[Stored data entries]
⟨

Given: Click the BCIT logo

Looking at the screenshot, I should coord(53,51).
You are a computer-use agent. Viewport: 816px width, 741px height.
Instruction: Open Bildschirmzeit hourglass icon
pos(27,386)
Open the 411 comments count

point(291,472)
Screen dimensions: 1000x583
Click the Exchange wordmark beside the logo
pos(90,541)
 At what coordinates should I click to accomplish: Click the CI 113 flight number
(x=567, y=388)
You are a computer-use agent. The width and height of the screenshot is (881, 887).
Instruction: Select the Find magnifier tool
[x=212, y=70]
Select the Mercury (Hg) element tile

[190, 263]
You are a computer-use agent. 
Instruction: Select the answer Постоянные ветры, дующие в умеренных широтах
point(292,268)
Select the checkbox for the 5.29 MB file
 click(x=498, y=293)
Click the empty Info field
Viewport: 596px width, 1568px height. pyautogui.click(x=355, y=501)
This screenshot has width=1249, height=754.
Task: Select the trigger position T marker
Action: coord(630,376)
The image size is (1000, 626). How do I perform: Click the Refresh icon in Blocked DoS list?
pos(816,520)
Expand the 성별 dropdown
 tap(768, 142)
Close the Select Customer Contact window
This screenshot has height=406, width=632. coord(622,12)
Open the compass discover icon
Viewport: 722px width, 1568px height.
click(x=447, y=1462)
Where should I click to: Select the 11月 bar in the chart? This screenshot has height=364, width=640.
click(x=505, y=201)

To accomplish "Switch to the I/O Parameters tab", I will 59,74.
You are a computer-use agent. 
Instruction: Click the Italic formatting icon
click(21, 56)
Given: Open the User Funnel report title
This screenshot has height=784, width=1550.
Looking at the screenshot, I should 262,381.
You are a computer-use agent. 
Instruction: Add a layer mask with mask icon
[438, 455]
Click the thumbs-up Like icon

⟩

* **Your assignment**: Down to the final line, the data above must be copied exactly.

* **Solution below**:
Given: Click the BCIT logo

Looking at the screenshot, I should coord(53,51).
You are a computer-use agent. Viewport: 816px width, 741px height.
Instruction: Open Bildschirmzeit hourglass icon
pos(27,386)
Open the 411 comments count

point(291,472)
Screen dimensions: 1000x583
Click the Exchange wordmark beside the logo
pos(90,541)
 At what coordinates should I click to accomplish: Click the CI 113 flight number
(x=567, y=388)
You are a computer-use agent. The width and height of the screenshot is (881, 887).
Instruction: Select the Find magnifier tool
[x=212, y=70]
Select the Mercury (Hg) element tile

[190, 263]
You are a computer-use agent. 
Instruction: Select the answer Постоянные ветры, дующие в умеренных широтах
point(292,268)
Select the checkbox for the 5.29 MB file
 click(x=498, y=293)
Click the empty Info field
Viewport: 596px width, 1568px height. pyautogui.click(x=355, y=501)
This screenshot has width=1249, height=754.
Task: Select the trigger position T marker
Action: coord(630,376)
The image size is (1000, 626). How do I perform: Click the Refresh icon in Blocked DoS list?
pos(816,520)
Expand the 성별 dropdown
 tap(768, 142)
Close the Select Customer Contact window
This screenshot has height=406, width=632. coord(622,12)
Open the compass discover icon
Viewport: 722px width, 1568px height.
click(x=447, y=1462)
Where should I click to: Select the 11月 bar in the chart? This screenshot has height=364, width=640.
click(x=505, y=201)

To accomplish "Switch to the I/O Parameters tab", I will 59,74.
You are a computer-use agent. 
Instruction: Click the Italic formatting icon
click(21, 56)
Given: Open the User Funnel report title
This screenshot has height=784, width=1550.
Looking at the screenshot, I should 262,381.
You are a computer-use agent. 
Instruction: Add a layer mask with mask icon
[438, 455]
Click the thumbs-up Like icon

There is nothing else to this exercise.